Study Finds Association Between Rental Assistance and How People Rate their Health

An article published in the Journal of Health Care for the Poor and Underserved, “Rental Assistance and Adult Self-Rated Health,” found associations between how adults rated their own health and the receipt of rental assistance. Compared to adults receiving HUD rental assistance, those on the waiting list for housing assistance were up to 3 times more likely to rate their health as either poor or fair, rather than good, very good, or excellent.

The authors analyzed data collected in the “Justice, Housing, and Health Study” conducted in New Haven, CT. The study surveyed 616 low-income residents of New Haven who received housing assistance, food assistance, or Medicaid, were homeless, or lived in low-income neighborhoods. The respondents included 200 people with an incarceration history in the past two years and 200 people with no recent incarceration history. Demographic data, employment status, and other factors that could influence access to rental assistance (such as age, disability status, or having children) were collected from all respondents. Survey respondents were asked to rate their general health as poor, fair, good, very good, or excellent.

The authors separated the survey respondents into three categories: rent-assisted, waitlisted for rental assistance, and those neither receiving assistance nor having applied for assistance. The three groups were compared to one another to determine if there were statistically significant differences among them.
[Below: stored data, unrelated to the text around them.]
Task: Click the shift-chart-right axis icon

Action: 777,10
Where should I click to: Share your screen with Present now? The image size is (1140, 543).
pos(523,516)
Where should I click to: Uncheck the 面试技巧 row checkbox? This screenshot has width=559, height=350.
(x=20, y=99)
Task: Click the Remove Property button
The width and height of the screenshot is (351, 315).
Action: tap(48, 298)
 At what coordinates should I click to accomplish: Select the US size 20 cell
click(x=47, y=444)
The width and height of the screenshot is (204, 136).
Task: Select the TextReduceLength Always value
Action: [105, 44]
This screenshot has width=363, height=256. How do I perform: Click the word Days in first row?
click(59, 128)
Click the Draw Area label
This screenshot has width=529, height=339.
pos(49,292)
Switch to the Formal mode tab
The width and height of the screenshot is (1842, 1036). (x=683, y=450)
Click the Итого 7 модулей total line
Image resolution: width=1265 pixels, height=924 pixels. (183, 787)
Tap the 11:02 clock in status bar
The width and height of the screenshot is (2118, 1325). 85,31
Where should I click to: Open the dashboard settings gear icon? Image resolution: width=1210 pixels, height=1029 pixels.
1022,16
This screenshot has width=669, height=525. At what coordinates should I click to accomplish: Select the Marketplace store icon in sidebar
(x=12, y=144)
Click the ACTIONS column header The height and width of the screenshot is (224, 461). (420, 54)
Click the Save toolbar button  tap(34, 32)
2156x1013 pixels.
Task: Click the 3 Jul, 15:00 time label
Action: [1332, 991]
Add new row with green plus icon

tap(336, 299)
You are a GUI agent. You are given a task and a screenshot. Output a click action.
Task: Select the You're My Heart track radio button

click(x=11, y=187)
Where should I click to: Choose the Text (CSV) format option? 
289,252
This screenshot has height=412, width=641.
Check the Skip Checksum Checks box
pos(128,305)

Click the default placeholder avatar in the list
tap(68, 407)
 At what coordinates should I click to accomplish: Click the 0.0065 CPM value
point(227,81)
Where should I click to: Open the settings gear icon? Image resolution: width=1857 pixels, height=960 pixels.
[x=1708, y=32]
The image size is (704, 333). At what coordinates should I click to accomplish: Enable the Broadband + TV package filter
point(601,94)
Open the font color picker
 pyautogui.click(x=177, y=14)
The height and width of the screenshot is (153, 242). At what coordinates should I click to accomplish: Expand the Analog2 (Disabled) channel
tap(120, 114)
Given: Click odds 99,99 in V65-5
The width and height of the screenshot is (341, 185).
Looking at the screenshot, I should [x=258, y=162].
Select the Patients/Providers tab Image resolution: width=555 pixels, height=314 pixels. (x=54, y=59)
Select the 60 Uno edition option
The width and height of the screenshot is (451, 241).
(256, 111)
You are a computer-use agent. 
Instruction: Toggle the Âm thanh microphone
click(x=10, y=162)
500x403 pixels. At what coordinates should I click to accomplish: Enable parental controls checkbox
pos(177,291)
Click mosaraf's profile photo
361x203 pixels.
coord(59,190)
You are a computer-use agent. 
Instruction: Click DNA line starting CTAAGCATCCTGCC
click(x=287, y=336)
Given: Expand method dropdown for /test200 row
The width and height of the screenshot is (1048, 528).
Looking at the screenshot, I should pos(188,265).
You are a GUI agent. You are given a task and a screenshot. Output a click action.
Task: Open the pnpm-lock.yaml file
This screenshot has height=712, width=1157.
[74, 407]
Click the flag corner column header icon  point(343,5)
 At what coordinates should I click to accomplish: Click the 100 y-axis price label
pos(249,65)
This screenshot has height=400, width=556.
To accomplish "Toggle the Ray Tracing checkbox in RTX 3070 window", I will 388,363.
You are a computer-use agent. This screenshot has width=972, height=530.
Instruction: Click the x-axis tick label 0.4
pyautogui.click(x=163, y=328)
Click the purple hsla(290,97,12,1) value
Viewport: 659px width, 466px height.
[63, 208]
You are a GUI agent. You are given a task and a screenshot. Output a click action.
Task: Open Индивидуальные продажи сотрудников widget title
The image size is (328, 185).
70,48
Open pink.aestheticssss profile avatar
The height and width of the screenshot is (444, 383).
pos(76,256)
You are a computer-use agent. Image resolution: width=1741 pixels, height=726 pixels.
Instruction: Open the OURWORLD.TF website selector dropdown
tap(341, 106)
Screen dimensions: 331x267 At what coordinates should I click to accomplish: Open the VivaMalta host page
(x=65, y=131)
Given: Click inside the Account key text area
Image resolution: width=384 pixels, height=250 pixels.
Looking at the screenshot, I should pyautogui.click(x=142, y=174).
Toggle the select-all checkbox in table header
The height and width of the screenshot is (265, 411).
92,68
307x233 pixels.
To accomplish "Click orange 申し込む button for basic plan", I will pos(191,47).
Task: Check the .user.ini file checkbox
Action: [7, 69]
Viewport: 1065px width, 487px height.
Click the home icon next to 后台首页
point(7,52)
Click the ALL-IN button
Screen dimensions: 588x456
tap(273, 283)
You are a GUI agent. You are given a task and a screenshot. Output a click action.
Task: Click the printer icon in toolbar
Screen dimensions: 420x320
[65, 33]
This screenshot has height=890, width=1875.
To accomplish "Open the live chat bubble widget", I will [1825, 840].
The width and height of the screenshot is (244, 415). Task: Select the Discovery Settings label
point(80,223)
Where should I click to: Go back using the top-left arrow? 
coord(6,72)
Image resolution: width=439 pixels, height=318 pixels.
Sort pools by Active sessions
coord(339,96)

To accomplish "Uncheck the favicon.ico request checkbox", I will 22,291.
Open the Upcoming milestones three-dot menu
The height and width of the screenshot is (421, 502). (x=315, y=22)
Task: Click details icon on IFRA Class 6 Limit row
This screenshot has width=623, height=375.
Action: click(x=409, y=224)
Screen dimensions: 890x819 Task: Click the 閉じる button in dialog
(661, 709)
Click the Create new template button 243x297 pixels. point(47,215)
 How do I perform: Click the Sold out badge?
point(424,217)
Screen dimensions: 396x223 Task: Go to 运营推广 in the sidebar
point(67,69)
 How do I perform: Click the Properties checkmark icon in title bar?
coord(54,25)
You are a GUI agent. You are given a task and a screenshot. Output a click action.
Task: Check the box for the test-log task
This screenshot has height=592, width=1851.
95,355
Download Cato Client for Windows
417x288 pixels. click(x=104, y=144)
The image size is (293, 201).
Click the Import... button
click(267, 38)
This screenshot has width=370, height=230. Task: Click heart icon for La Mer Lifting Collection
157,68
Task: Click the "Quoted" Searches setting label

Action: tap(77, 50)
The rent-assisted group was older, reflecting access to senior public housing developments, and more likely to be female. The racial composition was similar across the groups, and there were no significant differences with respect to employment and household income. The average monthly household income was $775, with 98% of the respondent’s earnings falling below 80% of their area median income (AMI). Because the Justice, Housing, and Health Study focused on connections between housing and mass incarceration, 63.5% of respondents had a prior felony conviction.

When they took into consideration the impact of gender, age, race and ethnicity, and disability status they found a significant relationship between self-rated health and housing assistance: those who were receiving rental assistance were significantly less likely than those waitlisted for assistance to rate their health as poor or fair. Individuals on a waitlist were three times more likely than individuals receiving assistance to report their health as poor or fair. Individuals in the neither assisted nor applied group were 2.3 times more likely to report their health as poor or fair. While the study was unable to determine if one type of federal aid was more beneficial than the other and did not directly establish that rental assistance causes better health, rental assistance generally was associated with higher self-rated health.